*606 Opinion
Plaintiffs Abrams & Fox, Inc., a law corporation, and Martin L. Abrams appeal from a judgment entered for defendant Allan K. Briney when plaintiffs declined to amend their complaint following the trial court’s sustaining of defendant’s demurrer with leave to amend.
According to the allegations of the first amended complaint plaintiffs entered an oral agreement on July 14, 1970, with Joanne S. Briney (Wife) to provide legal representation for her in marriage dissolution proceedings against defendant Allan K. Briney (Husband). Under the agreement Wife agreed to pay costs and reasonable compensation for legal services rendered, less any amounts paid by Husband on account of attorney fees and court costs pursuant to court order or otherwise. Plaintiffs represented Wife in the contested proceedings in the trial court, which resulted in a final judgment of dissolution on June 23, 1971, and continued to represent Wife in the Court of Appeal until January 25, 1972, when Wife discharged plaintiffs as her attorneys without cause. The reasonable value of services rendered by plaintiffs as of January 25, 1972, was $9,025 and plaintiffs advanced costs of $510.35 on behalf of Wife.
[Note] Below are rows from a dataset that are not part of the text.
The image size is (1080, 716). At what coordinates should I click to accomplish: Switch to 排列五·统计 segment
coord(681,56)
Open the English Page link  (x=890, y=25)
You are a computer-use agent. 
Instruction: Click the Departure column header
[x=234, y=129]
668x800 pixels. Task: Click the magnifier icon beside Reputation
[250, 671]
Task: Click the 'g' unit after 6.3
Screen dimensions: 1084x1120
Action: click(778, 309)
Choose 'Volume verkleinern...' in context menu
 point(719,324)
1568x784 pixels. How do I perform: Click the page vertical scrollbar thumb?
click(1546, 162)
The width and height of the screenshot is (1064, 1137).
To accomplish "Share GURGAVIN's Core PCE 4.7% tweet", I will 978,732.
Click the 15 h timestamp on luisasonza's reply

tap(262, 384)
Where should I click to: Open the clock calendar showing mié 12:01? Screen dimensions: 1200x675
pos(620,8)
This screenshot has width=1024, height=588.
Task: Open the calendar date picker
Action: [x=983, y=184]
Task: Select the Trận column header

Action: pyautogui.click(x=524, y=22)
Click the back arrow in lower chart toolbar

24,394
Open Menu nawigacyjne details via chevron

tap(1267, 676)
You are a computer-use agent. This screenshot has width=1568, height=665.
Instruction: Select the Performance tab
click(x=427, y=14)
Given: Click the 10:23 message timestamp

Pursuant to court order plaintiffs received from defendant Allan K. Briney a net sum of $2,486 and plaintiffs received $350 from Wife, leaving the sum of $6,699.35 due, owing and unpaid from Wife.
Plaintiffs filed suit against Husband and Wife to recover the $6,699.35 based upon the following causes of action stated in the first amended complaint:
First cause of action (against Wife): breach of contract:
Second cause of action (against Wife): account stated.
Third cause of action (against Wife): quantum meruit.
Fourth cause of action (against Husband and unnamed Doe defendants): for inducing termination of contract.
Fifth cause of action (against Husband and unnamed Doe defendants): conspiracy to induce termination of contract. 1
This appeal does not concern the first three causes of action against Wife, and hereinafter we refer to Husband as defendant. Defendant filed a demurrer to the fourth and fifth causes of action of the first amended complaint which was sustained by the trial court with leave to amend. *607 Judgment was granted for defendant when plaintiffs declined to amend, and it is that judgment which concerns us here.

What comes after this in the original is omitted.